● **EXCERPTED PASSAGE**:

────────────────

Based on the different types of users and Analytics the Self-Service library will serve, the final delivery model may take slightly different shapes.  In some cases, the same data may be represented in different ways for different types of users or usage; for example, a casual user might need a highly denormalized view with drag-and-drop simplicity of usage, while a data scientist may need more modular data assets to combine in less common ways for Predictive Analytics.  With a virtual model, there is no additional cost to making both objects available to users, though the distinct intentions of each should be clearly identified via meaningful metadata, typically supported by an access model that hides the less business-friendly views from less technical consumers.

  • Organizing Data Assets by usage pattern first, then by bounded domains makes it easier to isolate objects based on the type of Analytics they are intended for.  In this model, business area isolation can be managed by metadata and/or security, if appropriate, but encourages “cross-domain” Analytics, which can help spur innovation in the more complex categories.  This model, if strictly maintained, necessitates logical pointers or duplication of assets that do not need Analytic category specificity.
  • Organizing data assets at their coarsest level by bounded domains usually provides the most meaningful means of classification across all client tools.  This allows security to be applied easily based on business role, and for users to easily see the information most relevant to their job in one place.  In this model, more granular access would likely be needed to isolate Prescriptive and Cognitive Analytic Assets from the more common business-friendly Assets, but it encourages user skill growth by keeping everything in one place, and allows for easier reuse of assets that do not need Analytic category specificity.
  • A blend of both models would organize assets by bounded domain for casual and power users, with a separate section for objects intended for Data Science and more complex Analytics.  This allows isolation and organization while encouraging cross-unit usage, reducing the need for duplication or logical pointers.

Whatever the organizational model, defining standards around organization, naming conventions, and both informational and organizational metadata is critical to success.  Providing an interconnected architecture to enable discovery via exploration of related data, as well as navigational query mechanisms helps to ensure consumers are taking advantage of all the assets they have access to with less need to enlist assistance in finding what they need.

Stage 3: Governance

A governance model is all about defining the best practices, procedures, and responsibilities for efficient and secure usage of the Denodo platform.  The control over data and the way information gets handled will need to be determined between the Business and IT.

Gartner states that “The traditional Governance model fails to deliver the flexibility digital organizations need; the new one allows you to tailor your governance style to the business context” and recommends companies Choose Adaptive Data Governance Over One-Size-Fits-All for Greater Flexibility.  Overall, an Adaptive data governance model “allows organizations the flexibility to apply different governance approaches to specific business scenarios”.

There are 3 different modes for effective Data Governance, and all of these modes can co-exist depending on the business requirements and user base.

Business-Led:

Business users have oversight and control in this Self-Service mode. Users explore both governed and ungoverned data assets.

IT Owned:

IT has full ownership of the Self-Service solution and business users must send requests to add or modify data assets.  The IT Owned mode guarantees complete data integrity and safety with a single point of ownership.

Business - IT Hybrid:

This mode involves co-ownership between IT and Business leaders. Business users generate data assets from a high-quality, governed dataset produced by IT. Both IT and Business leaders define regulations and procedures while benefiting from accuracy and consistency in data.

────────────────

● **INFORMATION PROVIDED**:
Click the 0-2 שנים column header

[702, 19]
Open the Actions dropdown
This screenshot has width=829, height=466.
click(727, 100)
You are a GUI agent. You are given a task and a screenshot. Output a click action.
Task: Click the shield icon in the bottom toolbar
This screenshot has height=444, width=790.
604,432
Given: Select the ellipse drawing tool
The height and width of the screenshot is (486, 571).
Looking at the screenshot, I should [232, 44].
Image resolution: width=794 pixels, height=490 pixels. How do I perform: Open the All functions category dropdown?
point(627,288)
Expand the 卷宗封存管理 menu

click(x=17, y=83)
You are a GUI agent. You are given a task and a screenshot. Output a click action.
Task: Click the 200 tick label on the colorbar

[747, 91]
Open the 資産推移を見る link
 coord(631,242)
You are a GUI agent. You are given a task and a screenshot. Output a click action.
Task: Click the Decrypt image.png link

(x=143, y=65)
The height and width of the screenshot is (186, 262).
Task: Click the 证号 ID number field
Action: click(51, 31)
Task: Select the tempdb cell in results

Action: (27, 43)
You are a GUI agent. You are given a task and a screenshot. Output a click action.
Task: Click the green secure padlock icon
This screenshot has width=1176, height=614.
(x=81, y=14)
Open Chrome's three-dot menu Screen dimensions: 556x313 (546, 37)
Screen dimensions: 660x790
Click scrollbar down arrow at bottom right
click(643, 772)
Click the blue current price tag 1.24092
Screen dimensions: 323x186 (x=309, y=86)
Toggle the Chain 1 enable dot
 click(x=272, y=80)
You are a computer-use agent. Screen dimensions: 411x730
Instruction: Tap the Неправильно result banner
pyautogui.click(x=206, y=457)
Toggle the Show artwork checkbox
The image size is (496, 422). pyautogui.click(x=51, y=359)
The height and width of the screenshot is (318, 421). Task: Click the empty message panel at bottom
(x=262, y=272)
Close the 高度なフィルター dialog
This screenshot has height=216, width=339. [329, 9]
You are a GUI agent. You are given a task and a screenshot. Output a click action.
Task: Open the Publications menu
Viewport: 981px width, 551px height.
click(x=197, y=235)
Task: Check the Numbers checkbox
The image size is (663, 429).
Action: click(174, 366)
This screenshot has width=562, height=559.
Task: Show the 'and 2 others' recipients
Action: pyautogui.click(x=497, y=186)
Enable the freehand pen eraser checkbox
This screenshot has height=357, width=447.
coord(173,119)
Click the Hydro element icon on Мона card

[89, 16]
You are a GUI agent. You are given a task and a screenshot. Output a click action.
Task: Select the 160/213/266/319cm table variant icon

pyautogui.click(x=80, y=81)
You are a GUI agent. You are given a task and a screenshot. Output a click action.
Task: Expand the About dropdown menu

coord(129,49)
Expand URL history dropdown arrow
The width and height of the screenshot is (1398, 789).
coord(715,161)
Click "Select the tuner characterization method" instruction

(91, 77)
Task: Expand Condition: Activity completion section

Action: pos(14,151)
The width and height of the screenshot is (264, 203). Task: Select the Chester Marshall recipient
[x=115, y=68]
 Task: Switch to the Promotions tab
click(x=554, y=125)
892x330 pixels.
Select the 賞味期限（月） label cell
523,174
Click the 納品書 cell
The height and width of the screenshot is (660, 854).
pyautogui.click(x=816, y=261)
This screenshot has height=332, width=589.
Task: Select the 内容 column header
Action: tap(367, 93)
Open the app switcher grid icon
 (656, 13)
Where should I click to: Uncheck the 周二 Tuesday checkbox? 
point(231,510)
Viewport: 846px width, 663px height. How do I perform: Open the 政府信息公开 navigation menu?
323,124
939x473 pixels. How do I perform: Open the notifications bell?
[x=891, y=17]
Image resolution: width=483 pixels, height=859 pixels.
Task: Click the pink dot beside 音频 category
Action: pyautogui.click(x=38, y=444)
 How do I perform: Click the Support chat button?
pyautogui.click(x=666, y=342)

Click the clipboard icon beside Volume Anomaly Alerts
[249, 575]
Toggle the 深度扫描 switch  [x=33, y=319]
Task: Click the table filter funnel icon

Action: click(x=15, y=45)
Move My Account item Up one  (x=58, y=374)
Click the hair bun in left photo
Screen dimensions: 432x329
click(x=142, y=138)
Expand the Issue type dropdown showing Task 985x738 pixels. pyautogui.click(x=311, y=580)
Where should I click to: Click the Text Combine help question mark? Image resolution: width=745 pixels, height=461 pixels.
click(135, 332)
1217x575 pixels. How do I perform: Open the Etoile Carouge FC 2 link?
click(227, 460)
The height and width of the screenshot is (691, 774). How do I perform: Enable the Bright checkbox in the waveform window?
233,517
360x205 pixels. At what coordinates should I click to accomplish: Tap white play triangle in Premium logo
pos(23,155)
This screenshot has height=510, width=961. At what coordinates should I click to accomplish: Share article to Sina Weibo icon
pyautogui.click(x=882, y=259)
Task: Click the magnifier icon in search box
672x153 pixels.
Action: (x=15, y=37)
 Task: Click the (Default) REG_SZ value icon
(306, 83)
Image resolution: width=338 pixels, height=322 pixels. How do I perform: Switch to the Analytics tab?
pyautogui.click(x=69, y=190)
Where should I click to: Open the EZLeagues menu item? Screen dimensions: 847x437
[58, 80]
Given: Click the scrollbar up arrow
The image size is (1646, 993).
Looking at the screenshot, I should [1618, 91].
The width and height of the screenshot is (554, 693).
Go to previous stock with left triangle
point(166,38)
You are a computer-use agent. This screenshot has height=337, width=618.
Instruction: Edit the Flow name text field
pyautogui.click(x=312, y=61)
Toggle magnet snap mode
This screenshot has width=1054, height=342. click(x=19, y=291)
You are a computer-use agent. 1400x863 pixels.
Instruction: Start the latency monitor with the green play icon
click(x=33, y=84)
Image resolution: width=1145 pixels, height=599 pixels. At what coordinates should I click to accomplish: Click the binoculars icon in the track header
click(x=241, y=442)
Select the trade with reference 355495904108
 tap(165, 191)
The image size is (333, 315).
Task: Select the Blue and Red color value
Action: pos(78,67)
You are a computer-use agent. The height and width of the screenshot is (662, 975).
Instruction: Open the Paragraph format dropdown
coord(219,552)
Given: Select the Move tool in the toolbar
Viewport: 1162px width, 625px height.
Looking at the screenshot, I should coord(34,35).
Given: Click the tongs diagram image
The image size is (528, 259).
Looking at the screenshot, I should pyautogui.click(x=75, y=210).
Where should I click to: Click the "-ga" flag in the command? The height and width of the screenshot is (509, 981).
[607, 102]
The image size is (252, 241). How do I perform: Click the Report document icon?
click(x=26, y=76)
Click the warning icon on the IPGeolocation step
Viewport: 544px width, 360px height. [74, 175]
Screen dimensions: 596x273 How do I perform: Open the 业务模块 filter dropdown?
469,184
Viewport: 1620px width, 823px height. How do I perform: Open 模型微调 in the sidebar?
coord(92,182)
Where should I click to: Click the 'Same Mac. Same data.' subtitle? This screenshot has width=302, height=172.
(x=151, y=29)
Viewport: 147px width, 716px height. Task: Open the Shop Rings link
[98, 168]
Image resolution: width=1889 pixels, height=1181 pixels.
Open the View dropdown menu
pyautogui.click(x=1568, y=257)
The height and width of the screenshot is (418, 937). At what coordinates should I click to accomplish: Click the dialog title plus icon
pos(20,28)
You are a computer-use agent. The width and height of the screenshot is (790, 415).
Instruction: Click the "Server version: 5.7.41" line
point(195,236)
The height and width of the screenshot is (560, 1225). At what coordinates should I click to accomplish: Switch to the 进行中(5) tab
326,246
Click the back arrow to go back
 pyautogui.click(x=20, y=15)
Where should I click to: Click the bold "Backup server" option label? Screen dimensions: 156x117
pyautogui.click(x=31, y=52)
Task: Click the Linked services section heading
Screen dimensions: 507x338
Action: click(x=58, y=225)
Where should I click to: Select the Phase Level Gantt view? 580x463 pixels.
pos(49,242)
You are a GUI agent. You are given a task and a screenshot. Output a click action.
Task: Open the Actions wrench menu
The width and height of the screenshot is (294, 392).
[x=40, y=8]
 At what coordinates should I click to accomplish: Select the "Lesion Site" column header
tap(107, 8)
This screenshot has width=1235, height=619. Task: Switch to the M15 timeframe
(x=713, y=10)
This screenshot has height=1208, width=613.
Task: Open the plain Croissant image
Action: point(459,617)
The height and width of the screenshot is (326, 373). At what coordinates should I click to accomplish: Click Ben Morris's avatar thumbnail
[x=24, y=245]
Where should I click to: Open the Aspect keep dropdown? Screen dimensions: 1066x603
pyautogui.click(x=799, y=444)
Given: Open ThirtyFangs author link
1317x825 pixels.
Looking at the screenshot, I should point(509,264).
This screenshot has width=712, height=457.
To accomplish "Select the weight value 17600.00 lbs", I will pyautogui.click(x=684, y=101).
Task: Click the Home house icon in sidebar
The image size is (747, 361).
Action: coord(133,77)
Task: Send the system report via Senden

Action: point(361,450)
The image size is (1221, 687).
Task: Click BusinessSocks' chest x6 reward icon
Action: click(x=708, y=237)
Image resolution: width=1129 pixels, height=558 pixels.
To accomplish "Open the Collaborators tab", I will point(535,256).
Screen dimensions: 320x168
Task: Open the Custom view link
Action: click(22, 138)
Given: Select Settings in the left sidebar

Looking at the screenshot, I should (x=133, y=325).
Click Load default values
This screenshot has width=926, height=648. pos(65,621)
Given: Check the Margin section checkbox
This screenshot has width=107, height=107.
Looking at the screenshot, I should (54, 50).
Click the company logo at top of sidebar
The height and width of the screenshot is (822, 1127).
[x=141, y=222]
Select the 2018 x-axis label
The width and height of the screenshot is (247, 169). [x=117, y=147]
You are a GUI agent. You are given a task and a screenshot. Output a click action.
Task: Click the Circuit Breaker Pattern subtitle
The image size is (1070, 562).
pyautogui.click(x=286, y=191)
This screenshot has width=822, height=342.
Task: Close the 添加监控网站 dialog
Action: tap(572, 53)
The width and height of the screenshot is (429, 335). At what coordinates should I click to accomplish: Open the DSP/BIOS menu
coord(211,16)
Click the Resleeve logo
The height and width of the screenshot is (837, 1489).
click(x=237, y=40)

────────────────

● **TASK 1**:
Print the section of the self-service analytics text starting with "Business users have" and going on through "point of ownership.".
● **TASK 2**:
List the modes for effective Data Governance that the self-service analytics text names.
● **TASK 3**:
Answer these questions from the self-service analytics text:
(a) What kind of view might a casual user need?
(b) What does Gartner recommend that companies choose?
(c) In the IT Owned mode, what must business users do to add or modify data assets?

● **COMPLETE ANSWER 1**:
Business users have oversight and control in this Self-Service mode. Users explore both governed and ungoverned data assets.

IT Owned:

IT has full ownership of the Self-Service solution and business users must send requests to add or modify data assets.  The IT Owned mode guarantees complete data integrity and safety with a single point of ownership.

● **COMPLETE ANSWER 2**:
Business-Led
IT Owned
Business - IT Hybrid

● **COMPLETE ANSWER 3**:
(a) A highly denormalized view with drag-and-drop simplicity of usage.
(b) Adaptive Data Governance over One-Size-Fits-All, for greater flexibility.
(c) They must send requests.